_About this exercise:_
Find the lines below that contain the string "computer". Copy each one.

[Stored records]
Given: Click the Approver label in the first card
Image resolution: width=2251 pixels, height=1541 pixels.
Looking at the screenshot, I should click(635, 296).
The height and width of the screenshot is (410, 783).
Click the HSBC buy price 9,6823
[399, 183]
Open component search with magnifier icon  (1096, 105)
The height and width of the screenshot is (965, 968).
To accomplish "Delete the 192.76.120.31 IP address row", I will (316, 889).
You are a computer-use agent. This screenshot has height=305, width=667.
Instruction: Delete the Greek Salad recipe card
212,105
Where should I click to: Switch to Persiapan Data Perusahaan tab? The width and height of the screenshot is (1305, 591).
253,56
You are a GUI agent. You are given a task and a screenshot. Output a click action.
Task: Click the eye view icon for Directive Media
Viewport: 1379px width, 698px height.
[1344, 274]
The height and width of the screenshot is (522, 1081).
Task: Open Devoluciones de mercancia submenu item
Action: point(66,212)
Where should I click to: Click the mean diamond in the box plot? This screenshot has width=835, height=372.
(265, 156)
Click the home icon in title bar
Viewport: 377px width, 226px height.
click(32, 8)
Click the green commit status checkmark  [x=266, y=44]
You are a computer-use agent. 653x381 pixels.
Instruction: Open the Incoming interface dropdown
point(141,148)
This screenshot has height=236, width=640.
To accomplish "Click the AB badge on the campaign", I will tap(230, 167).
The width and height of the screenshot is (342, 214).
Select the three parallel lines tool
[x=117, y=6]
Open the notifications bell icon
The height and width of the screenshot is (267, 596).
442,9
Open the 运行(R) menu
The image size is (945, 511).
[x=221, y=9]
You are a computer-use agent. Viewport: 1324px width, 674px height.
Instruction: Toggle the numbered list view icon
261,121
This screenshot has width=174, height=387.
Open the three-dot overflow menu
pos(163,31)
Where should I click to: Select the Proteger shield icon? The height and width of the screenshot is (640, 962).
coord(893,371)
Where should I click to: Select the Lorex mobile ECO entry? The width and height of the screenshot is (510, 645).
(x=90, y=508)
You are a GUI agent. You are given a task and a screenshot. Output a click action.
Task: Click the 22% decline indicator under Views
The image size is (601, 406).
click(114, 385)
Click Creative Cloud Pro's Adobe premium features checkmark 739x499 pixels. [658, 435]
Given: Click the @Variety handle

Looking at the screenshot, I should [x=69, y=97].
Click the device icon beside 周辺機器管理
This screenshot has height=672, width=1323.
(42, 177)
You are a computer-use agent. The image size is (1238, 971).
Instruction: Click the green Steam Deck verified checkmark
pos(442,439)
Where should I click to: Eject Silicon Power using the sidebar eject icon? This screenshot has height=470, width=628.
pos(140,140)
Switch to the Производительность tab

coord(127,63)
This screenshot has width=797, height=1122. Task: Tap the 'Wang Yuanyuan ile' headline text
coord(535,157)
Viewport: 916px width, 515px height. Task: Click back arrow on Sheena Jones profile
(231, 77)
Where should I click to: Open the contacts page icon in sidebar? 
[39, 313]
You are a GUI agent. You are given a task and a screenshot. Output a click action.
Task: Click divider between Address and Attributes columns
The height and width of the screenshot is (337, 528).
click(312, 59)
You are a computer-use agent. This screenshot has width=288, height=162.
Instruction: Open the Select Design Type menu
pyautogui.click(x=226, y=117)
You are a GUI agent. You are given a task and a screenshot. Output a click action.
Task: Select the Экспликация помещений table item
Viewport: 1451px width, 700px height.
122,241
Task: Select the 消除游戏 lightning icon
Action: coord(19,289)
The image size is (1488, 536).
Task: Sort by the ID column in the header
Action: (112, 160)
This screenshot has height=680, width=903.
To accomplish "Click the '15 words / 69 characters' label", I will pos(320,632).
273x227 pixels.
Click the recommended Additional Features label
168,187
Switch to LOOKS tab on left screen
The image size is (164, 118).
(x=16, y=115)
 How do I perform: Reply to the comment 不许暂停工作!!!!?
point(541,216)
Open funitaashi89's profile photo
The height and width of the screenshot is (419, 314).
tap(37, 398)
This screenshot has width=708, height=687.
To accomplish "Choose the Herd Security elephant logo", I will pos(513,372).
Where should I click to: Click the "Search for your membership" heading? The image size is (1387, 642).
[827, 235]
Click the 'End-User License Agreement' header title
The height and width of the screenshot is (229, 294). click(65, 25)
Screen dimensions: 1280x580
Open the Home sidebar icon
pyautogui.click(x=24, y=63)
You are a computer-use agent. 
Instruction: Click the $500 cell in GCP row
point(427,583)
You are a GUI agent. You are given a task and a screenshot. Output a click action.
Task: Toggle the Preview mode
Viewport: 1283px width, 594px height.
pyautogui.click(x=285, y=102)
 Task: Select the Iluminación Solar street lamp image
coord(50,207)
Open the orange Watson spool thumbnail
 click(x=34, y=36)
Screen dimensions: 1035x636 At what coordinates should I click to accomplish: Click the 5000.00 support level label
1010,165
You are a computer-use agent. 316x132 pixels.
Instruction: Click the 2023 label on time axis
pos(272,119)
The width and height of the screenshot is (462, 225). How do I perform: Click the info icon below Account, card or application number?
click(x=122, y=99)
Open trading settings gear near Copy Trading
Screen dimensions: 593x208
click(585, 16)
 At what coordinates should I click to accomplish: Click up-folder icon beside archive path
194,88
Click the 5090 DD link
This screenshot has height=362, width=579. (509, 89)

_Result for this task:_
You are a computer-use agent. This screenshot has height=305, width=667.
You are a computer-use agent. 653x381 pixels.
You are a computer-use agent. Viewport: 1324px width, 674px height.
You are a computer-use agent. The image size is (1238, 971).
You are a computer-use agent. This screenshot has width=288, height=162.
You are a computer-use agent. 
You are a computer-use agent. 316x132 pixels.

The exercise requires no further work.